▶ [CONSIGNE]
Citez mot pour mot la partie de la critique de film comprise entre « Il y a des passages » et « qui m'a conquise. », ces deux passages inclus.

▶ [PASSAGE DU TEXTE]
▼▼▼

Old Dolio (Evan Rachel Wood), un prénom sans-pareil tout comme son origine, est la fille unique de Theresa et Robert (Richard Jenkins). Ensemble, ils forment un trio qui vit d'arnaques ou plutôt survivent de combines foireuses en tout genre. Mélanie (Gina Rodriguez) s'immisce dans cette famille dysfonctionnelle aux croyances et superstitions nombreuses et va bouleverser son fragile équilibre...

Evan Rachel Wood, que j'ai découverte adolescente dans la série Once & again, a précédemment été l'inoubliable Lucy dans la comédie musicale Across the universe avec Jim Sturgess, a joué dans Whatever works de Woody Allen, Les marches du pouvoir de Georges Clooney aux cotés de Ryan Gosling, la mini-série Mildred Pierce avec Kate Winslet et actuellement dans la série Westworld, C'est une actrice dont j’apprécie les choix de projets et la présence à l'écran. Elle a créé un personnage d'Old Dolio loin d'elle : elle a une voix beaucoup de grave que la sienne, arbore un look androgyne voire masculin, change peu de vêtements, a une démarche unique et fait preuve d'une grande souplesse et d'une mobilité étonnante (quand elle se camoufle ou quand elle danse). Si la prochaine cérémonie des Oscars a bien lieu cette année, je la nommerai sans aucun doute dans la catégorie meilleure actrice pour cette performance.
Je connaissais Gina Rodriguez uniquement pour son rôle titre dans la série Jane the virgin. A l’inverse, elle incarne une portoricaine qui porte des tenues sexy et s’exprime avec une voix suave. Tout les oppose donc en apparence.
Les parents incarnés par Richard Jenkins et Debra Winger sont épatants, les quatre personnages étant en vase clos.

Il y a des passages très drôles (cf. toutes les scènes d'arnaque). On bascule dans l'émotion dans la deuxième partie du film avec la survenance des sentiments : la jalousie, la peine... C'est également poétique et émouvant, par exemple quand la chanson I'm so lonely résonne ou encore lors de la scène avec le grand-père en fin de vie seul dans sa maison. Il y a également de l'ambivalence.
Ce film indépendant, dont le scénario évolue au travers de scènes qui s'enchaînent avec du sens et des rebondissements, est très bien construit au sein d'un univers unique.

J'ai adoré cet OVNI poétique et singulier ! Je comprends que ce film puisse déconcerter ou ne pas plaire du tout, si on n'adhère pas de suite, vu que le ton est décalé tout du long. C'est un voyage burlesque, étonnant et original qui m'a conquise.

▲▲▲

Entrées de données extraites

▼▼▼

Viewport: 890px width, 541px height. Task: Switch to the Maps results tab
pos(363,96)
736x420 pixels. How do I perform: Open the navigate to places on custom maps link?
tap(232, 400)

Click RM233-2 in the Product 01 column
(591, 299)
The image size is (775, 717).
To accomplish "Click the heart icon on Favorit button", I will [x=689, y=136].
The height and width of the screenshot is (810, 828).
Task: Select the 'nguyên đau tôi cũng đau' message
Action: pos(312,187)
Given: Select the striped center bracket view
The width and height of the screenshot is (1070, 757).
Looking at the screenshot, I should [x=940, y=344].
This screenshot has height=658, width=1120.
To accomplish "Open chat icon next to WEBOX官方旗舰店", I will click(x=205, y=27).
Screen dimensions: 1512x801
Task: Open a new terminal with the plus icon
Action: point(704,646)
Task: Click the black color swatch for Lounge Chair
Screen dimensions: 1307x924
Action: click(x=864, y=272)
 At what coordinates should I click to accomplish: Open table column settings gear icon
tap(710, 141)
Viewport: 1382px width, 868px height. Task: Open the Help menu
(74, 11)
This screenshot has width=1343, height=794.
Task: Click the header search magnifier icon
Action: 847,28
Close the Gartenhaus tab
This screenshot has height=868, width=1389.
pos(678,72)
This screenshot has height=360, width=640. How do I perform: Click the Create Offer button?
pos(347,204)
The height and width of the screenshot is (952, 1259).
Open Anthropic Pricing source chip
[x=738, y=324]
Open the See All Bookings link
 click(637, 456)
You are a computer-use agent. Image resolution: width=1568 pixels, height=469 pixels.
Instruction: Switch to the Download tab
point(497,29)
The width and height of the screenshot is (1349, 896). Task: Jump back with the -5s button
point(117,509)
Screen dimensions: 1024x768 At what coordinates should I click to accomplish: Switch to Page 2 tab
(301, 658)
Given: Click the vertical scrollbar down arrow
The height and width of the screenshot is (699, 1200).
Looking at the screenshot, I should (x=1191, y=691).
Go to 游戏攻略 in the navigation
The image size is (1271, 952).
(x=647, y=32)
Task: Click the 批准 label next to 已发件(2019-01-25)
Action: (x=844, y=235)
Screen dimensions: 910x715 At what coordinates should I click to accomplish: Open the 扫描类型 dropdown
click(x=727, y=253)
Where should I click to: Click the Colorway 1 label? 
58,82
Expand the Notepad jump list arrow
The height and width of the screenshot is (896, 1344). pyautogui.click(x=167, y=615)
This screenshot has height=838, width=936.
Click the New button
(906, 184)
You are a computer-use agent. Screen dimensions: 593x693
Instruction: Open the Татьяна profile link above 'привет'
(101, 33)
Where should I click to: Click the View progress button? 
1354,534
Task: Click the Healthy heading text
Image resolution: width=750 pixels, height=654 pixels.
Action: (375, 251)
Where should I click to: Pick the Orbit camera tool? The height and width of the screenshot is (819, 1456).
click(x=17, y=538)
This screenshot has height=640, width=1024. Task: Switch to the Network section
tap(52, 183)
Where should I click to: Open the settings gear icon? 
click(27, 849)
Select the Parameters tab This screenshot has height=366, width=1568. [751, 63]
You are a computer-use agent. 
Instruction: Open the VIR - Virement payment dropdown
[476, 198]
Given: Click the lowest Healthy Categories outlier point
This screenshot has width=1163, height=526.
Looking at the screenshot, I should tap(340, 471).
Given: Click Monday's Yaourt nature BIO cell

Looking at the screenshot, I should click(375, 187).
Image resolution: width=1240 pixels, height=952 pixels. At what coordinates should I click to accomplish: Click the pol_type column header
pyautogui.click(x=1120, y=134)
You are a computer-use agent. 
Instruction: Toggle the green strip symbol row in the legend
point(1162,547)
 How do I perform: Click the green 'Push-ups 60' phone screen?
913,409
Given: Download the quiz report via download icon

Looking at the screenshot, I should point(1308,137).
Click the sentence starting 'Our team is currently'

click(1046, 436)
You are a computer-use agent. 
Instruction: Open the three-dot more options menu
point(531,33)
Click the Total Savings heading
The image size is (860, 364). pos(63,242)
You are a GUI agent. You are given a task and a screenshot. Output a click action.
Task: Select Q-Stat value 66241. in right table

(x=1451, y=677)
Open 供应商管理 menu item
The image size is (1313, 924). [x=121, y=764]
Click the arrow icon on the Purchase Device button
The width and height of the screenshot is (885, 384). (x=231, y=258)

▲▲▲

▶ [RÉPONSE RÉDIGÉE]
Il y a des passages très drôles (cf. toutes les scènes d'arnaque). On bascule dans l'émotion dans la deuxième partie du film avec la survenance des sentiments : la jalousie, la peine... C'est également poétique et émouvant, par exemple quand la chanson I'm so lonely résonne ou encore lors de la scène avec le grand-père en fin de vie seul dans sa maison. Il y a également de l'ambivalence.
Ce film indépendant, dont le scénario évolue au travers de scènes qui s'enchaînent avec du sens et des rebondissements, est très bien construit au sein d'un univers unique.

J'ai adoré cet OVNI poétique et singulier ! Je comprends que ce film puisse déconcerter ou ne pas plaire du tout, si on n'adhère pas de suite, vu que le ton est décalé tout du long. C'est un voyage burlesque, étonnant et original qui m'a conquise.